Your assignment: For the string "will", report how many lines in the records below contain it, and nothing more.

BEGIN Data extracts

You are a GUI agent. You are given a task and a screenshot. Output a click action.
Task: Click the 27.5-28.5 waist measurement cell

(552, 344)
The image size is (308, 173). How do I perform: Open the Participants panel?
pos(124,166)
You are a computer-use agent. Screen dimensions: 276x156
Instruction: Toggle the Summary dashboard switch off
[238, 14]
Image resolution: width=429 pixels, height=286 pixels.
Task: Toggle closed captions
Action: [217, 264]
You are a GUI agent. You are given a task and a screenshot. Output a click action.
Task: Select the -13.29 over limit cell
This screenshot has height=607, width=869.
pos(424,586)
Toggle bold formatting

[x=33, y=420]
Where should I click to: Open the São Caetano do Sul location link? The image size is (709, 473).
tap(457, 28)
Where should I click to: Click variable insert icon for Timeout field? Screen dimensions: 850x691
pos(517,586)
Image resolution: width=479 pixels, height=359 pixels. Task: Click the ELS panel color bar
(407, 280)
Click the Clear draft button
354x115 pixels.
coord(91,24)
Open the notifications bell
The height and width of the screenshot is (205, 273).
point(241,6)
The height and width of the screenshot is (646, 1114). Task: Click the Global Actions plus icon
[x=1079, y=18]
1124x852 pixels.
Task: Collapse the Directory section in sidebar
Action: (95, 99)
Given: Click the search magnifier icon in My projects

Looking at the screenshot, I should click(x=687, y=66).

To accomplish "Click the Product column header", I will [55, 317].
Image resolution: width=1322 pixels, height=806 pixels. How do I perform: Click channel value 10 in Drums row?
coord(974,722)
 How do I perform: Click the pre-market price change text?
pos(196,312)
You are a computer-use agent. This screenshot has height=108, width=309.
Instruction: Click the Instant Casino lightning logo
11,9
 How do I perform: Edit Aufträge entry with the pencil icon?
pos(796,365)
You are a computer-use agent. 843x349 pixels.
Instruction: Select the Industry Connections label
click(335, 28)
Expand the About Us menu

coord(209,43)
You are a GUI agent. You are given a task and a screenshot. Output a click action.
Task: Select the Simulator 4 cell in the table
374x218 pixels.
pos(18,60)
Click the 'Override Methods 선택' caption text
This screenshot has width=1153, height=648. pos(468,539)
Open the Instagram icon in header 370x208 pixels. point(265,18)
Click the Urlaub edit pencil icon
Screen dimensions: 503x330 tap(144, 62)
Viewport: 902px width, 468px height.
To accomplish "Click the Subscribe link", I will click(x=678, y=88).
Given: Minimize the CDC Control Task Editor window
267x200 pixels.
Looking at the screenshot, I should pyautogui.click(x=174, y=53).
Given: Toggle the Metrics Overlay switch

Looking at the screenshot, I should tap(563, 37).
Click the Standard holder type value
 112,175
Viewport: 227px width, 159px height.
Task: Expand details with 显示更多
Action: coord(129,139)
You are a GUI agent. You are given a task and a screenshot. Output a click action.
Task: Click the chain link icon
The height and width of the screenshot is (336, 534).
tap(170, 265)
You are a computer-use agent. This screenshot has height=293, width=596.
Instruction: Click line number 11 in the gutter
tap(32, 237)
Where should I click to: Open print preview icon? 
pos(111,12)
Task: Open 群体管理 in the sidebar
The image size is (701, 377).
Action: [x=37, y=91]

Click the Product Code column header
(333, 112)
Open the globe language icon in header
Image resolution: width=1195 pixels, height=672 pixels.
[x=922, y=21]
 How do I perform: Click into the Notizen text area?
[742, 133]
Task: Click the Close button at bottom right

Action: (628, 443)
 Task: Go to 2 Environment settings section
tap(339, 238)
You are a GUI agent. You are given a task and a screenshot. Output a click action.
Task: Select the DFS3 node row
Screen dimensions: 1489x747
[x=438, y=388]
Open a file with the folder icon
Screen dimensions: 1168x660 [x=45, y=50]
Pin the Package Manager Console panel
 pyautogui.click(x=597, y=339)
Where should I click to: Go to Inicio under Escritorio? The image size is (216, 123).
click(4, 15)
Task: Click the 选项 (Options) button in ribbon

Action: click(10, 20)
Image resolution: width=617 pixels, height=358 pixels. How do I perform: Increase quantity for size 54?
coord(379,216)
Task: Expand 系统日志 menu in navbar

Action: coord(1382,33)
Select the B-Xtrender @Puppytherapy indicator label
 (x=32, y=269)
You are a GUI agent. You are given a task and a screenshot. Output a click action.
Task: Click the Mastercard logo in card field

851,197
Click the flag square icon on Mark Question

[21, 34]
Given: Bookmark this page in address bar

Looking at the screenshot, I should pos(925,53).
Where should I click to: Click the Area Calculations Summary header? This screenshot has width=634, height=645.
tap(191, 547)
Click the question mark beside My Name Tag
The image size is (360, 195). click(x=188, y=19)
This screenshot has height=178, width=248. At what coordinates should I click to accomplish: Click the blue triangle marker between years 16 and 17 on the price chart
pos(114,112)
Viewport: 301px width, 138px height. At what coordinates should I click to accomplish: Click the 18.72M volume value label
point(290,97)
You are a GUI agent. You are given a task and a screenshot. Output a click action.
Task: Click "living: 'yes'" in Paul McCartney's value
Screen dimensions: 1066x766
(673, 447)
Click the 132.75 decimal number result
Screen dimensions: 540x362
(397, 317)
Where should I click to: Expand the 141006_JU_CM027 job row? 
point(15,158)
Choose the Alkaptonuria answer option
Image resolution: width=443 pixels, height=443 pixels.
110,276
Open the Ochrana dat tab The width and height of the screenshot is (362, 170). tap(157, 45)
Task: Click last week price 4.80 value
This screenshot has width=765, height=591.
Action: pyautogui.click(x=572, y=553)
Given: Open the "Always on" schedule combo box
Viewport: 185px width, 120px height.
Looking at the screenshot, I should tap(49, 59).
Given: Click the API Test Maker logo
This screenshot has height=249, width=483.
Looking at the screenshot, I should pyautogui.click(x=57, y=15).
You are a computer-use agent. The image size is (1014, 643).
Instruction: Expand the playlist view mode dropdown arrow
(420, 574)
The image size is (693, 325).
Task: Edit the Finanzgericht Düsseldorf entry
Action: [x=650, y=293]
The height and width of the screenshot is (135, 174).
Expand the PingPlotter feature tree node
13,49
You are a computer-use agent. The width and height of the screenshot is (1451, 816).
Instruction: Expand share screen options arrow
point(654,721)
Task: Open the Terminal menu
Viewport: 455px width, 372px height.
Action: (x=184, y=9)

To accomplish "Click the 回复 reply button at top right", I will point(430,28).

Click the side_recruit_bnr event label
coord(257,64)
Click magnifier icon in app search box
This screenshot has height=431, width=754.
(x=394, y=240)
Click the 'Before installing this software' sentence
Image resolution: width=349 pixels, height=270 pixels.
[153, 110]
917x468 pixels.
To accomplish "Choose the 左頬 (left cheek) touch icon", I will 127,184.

END Data extracts

Task output: 4